- **Records from a data collection**:

◇ ◇ ◇ ◇

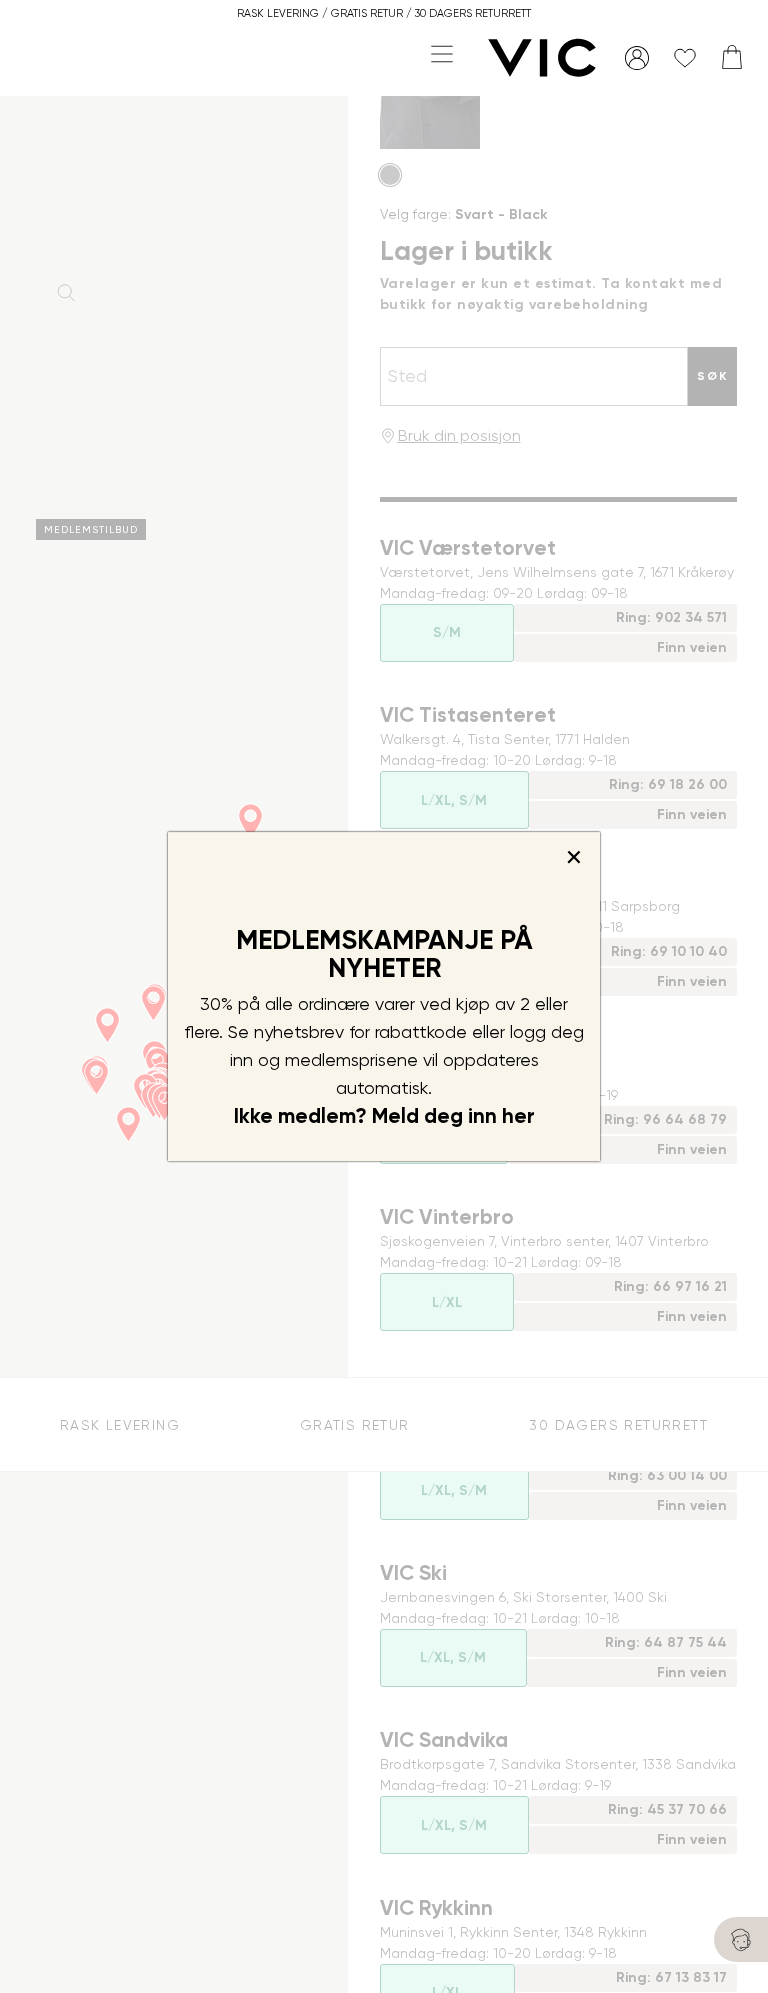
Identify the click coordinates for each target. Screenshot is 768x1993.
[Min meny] (637, 58)
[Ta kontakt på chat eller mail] (741, 1939)
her (518, 1116)
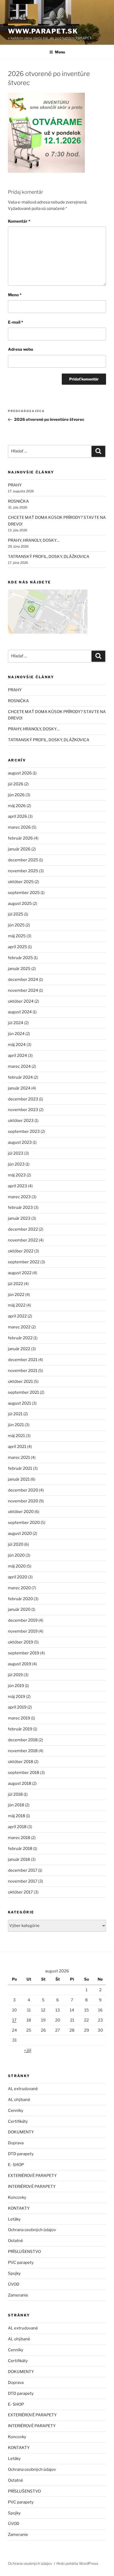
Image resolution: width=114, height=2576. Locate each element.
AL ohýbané (19, 2099)
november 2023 (23, 1109)
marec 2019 (19, 1718)
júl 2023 (15, 1153)
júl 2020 (15, 1544)
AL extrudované (23, 2088)
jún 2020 (16, 1555)
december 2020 (23, 1490)
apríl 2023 (17, 1186)
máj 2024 (17, 1044)
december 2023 (23, 1099)
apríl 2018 (17, 1826)
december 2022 (23, 1229)
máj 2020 (17, 1566)
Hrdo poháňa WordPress (77, 2563)
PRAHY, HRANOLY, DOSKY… (34, 540)
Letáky (14, 2219)
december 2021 (22, 1359)
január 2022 (19, 1348)
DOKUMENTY (21, 2132)
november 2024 (23, 990)
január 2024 (19, 1088)
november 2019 (23, 1631)
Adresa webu (20, 349)
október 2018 (20, 1761)
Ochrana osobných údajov (32, 2229)
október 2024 (21, 1001)
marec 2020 (19, 1588)
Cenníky (15, 2110)
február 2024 (20, 1077)
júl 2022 (15, 1283)
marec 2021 (19, 1457)
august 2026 (20, 773)
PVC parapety (21, 2262)
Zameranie (18, 2295)
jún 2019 (16, 1685)
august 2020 (20, 1533)
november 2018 (23, 1750)
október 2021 (20, 1381)
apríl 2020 (17, 1577)
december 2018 (23, 1740)
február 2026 (20, 838)
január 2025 (19, 968)
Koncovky (17, 2197)
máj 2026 (17, 805)
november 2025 (23, 870)
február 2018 (20, 1848)
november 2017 (22, 1881)
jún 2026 (16, 795)
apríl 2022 (17, 1316)
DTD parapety (21, 2153)
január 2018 (19, 1859)
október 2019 (20, 1642)
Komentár (19, 221)
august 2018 (19, 1783)
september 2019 (23, 1653)
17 (14, 2020)
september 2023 (24, 1131)
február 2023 (20, 1207)
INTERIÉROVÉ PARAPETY (32, 2186)
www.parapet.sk (43, 31)
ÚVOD (13, 2284)
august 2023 (20, 1142)
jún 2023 (16, 1164)
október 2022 (20, 1251)
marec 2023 (19, 1196)
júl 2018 (15, 1794)
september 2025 (24, 892)
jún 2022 (16, 1294)
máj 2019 (16, 1696)
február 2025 (20, 957)
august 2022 (20, 1272)
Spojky (14, 2273)
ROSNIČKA (18, 501)
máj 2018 (16, 1816)
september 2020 (24, 1522)
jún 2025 (16, 925)
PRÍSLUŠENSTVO (24, 2251)
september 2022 (24, 1262)
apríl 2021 (17, 1446)
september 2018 (23, 1772)
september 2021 (23, 1392)
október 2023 (21, 1120)
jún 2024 (16, 1033)
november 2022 (23, 1240)
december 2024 (23, 979)
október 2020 (21, 1511)
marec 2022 (19, 1327)
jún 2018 (16, 1805)
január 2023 (19, 1218)
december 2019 (23, 1620)
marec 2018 (19, 1837)
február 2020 (20, 1598)
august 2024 (20, 1012)
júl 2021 (15, 1414)
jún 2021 (16, 1424)
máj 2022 (16, 1305)
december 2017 (22, 1870)
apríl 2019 (17, 1707)
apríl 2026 (17, 816)
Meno (14, 295)
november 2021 (22, 1370)
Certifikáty (18, 2121)
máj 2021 (16, 1435)
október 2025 (21, 881)
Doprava (16, 2143)
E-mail (15, 322)
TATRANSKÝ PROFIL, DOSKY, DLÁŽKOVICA (48, 556)
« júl (27, 2050)
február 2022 (20, 1338)
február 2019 (20, 1729)
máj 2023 (17, 1175)
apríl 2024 (17, 1055)
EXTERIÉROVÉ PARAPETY (32, 2175)
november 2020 (23, 1501)
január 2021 (19, 1479)
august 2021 (19, 1403)
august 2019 (19, 1664)
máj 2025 (17, 936)
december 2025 (23, 860)
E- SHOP (16, 2164)
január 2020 (19, 1609)
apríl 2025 (17, 946)
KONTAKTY (19, 2208)
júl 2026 (15, 784)
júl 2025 (15, 914)
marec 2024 (19, 1066)
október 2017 (20, 1892)
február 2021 (20, 1468)
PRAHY (15, 485)
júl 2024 (15, 1022)
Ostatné (15, 2240)
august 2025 (20, 903)
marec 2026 (19, 827)
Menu (60, 52)
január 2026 (19, 849)
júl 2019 (15, 1674)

◇ ◇ ◇ ◇

- **What is being asked**: Output exactly the lines above, beginning at the one with "[Min meny] (637, 58)" and stopping after the one with "Hrdo poháňa WordPress (77, 2563)". Pictures are to be omitted.

- **Exercise result**:
[Min meny] (637, 58)
[Ta kontakt på chat eller mail] (741, 1939)
her (518, 1116)
Image resolution: width=114, height=2576. Locate each element.
AL ohýbané (19, 2099)
november 2023 (23, 1109)
marec 2019 (19, 1718)
júl 2023 (15, 1153)
júl 2020 (15, 1544)
AL extrudované (23, 2088)
jún 2020 (16, 1555)
december 2020 (23, 1490)
apríl 2023 (17, 1186)
máj 2024 (17, 1044)
december 2023 (23, 1099)
apríl 2018 (17, 1826)
december 2022 (23, 1229)
máj 2020 (17, 1566)
Hrdo poháňa WordPress (77, 2563)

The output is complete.